Il y a des mots connotés. Celui de « rupture » en est un, tant il renvoie à Nicolas Sarkozy marquant sa distance avec Jacques Chirac pour mieux lui succéder. Edouard Philippe le reprend et l’applique à un sujet sur lequel on ne l’attendait pas : l’immigration. Le nombre d’étrangers progresse, la part de ceux venant d’Afrique aussi, sans que cela ne procède d’un choix politique. « C’est une immigration du fait accompli », dit dans « L’Express » celui qui ne veut pas avoir peur des mots.
Il les dit, forts. Il faut « reprendre le contrôle » (comme LR) ; « On crève des non-dits » (à propos du lien entre immigration et délinquance) ; la hausse du nombre d’étrangers « participe à l’embolie de beaucoup de nos services publics » ; « Le communautarisme islamiste est une menace ». Il faut donc réagir, et si la loi Darmanin-Dussopt est « nécessaire, je sais qu’elle n’est pas suffisante ».
Pas de « Frexit juridique »
Quand le constat se veut dur, il faut au moins une mesure qui le paraisse aussi. Cette mesure la voici. Il faut « dénoncer l’accord de 1968 avec l’Algérie », affirme Edouard Philippe, comme l’avait un temps envisagé Nicolas Sarkozy.
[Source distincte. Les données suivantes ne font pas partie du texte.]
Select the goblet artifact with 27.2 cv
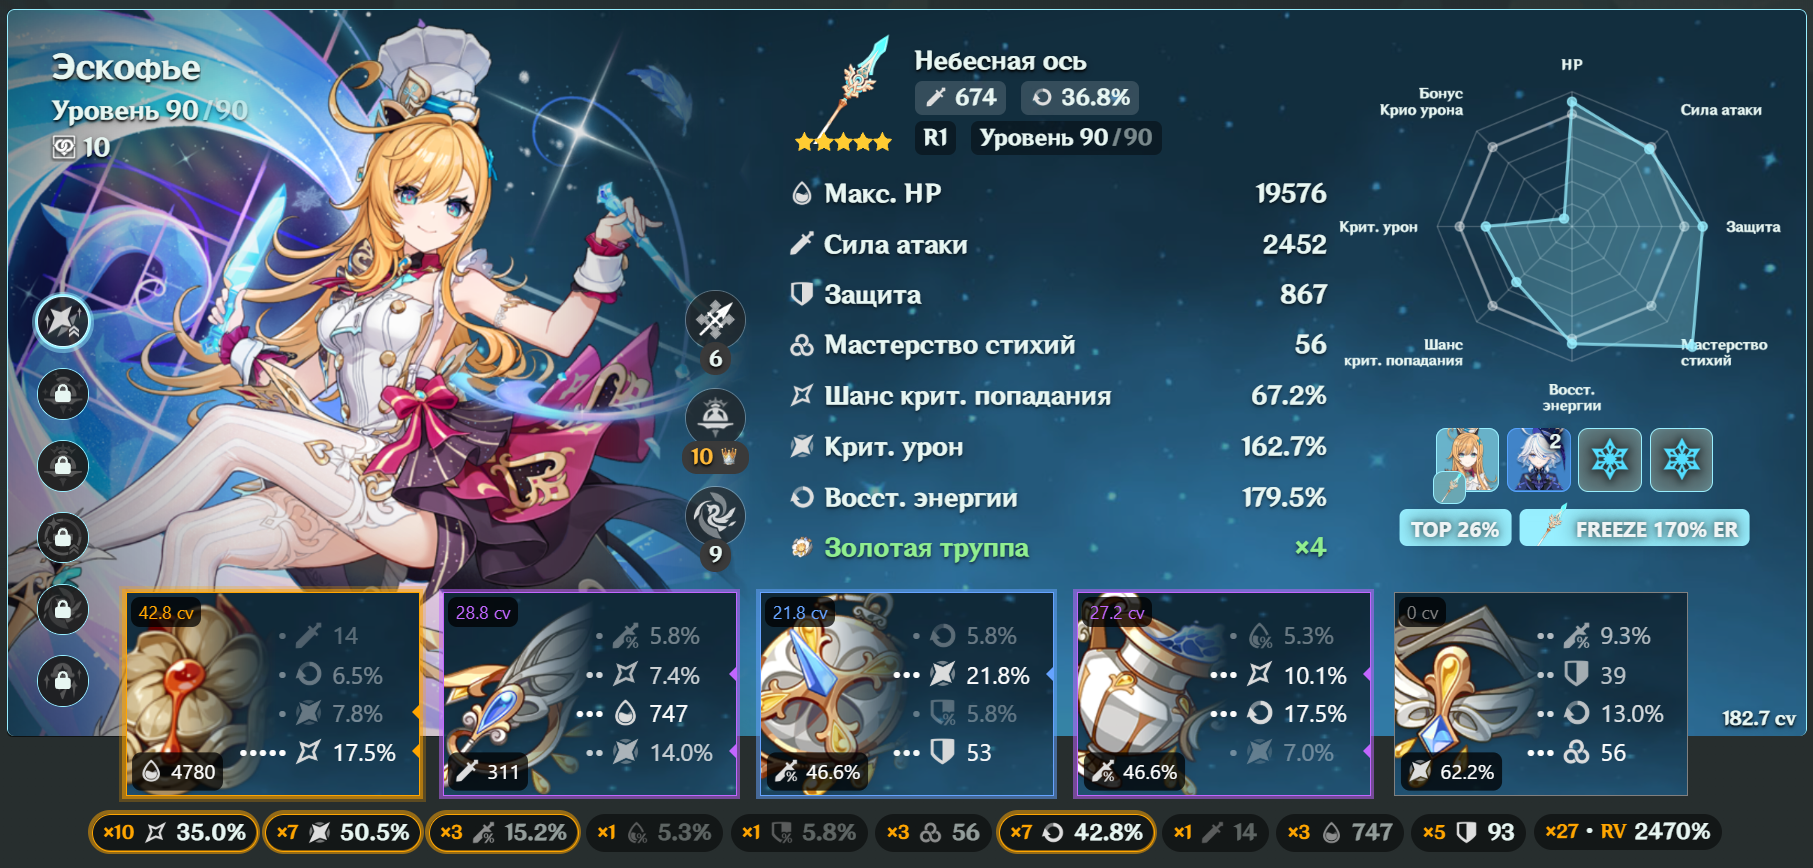 pos(1223,695)
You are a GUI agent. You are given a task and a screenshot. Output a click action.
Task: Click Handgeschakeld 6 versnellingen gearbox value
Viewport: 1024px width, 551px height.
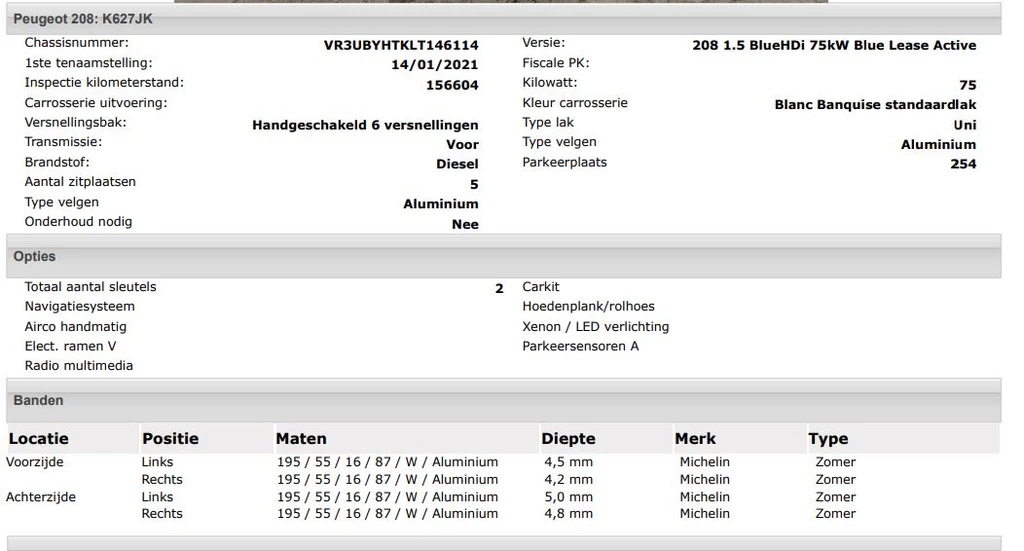pos(365,125)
L’accord donne aux Algériens des avantages dont aucun ressortissant d’un autre Etat ne bénéficie, justifie-t-il. Il sait les tensions diplomatiques et juridiques que cela provoquerait. « Une grave crise s’ouvrirait avec Alger », prévient d’ailleurs une note de la Fondapol. « Mais il est temps », conclut Edouard Philippe. Même LR ne va pas jusque-là.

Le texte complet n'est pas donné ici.